Eigenvalues and Eigenvectors
Introduction
Ax is a linear transformation: A maps the input vector x to the output vector b.
For some linear transformations (i.e. some, but not all, matrices A), there are certain input vectors x where the output vector b is also just a linear transformation of the input vector x. In other words, A mapped x to a scaled version of x.
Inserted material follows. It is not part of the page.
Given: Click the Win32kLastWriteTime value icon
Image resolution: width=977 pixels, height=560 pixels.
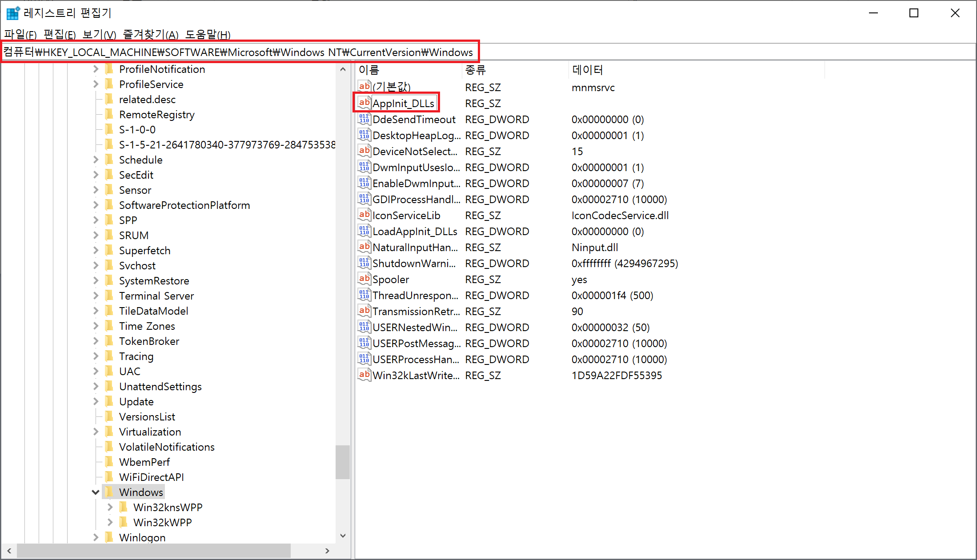Looking at the screenshot, I should (x=364, y=375).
That scaling factor is notated λ.
For example, rotation around the y axis in 3 dimensions by θ degrees is calculated with:
┌ ┐ │ cos(θ) 0 sin(θ)│ │ 0 1 0│ │ -sin(θ) 0 cos(θ)| └ ┘
The y axis, and more importantly any vector that only moves on the y axis, will not be transformed by this A. (And because the linear transformation involves no scaling, λ = 1.)
The certain input vectors are the eigenvectors of A. The scaling factors are the eigenvalues of A.
Definition
Eigenvalues and eigenvectors are the pairs of λ and x that satisfy Ax = λx and |A - λI| = 0.
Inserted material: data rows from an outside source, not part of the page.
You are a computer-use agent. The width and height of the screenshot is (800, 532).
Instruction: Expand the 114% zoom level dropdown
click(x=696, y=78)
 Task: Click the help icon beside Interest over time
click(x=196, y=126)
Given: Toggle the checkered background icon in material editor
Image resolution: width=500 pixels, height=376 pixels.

Unless A is defective, there should be n unique pairs of eigenvectors and eigenvalues. If there is a repeated eigenvalue, there may not be n independent eigenvectors.
Properties
Adding nI to A does not change its eigenvectors and adds n to the eigenvalues.
The sum of the eigenvalues is the trace (sum of diagonal). The product of the eigenvalues is the determinant.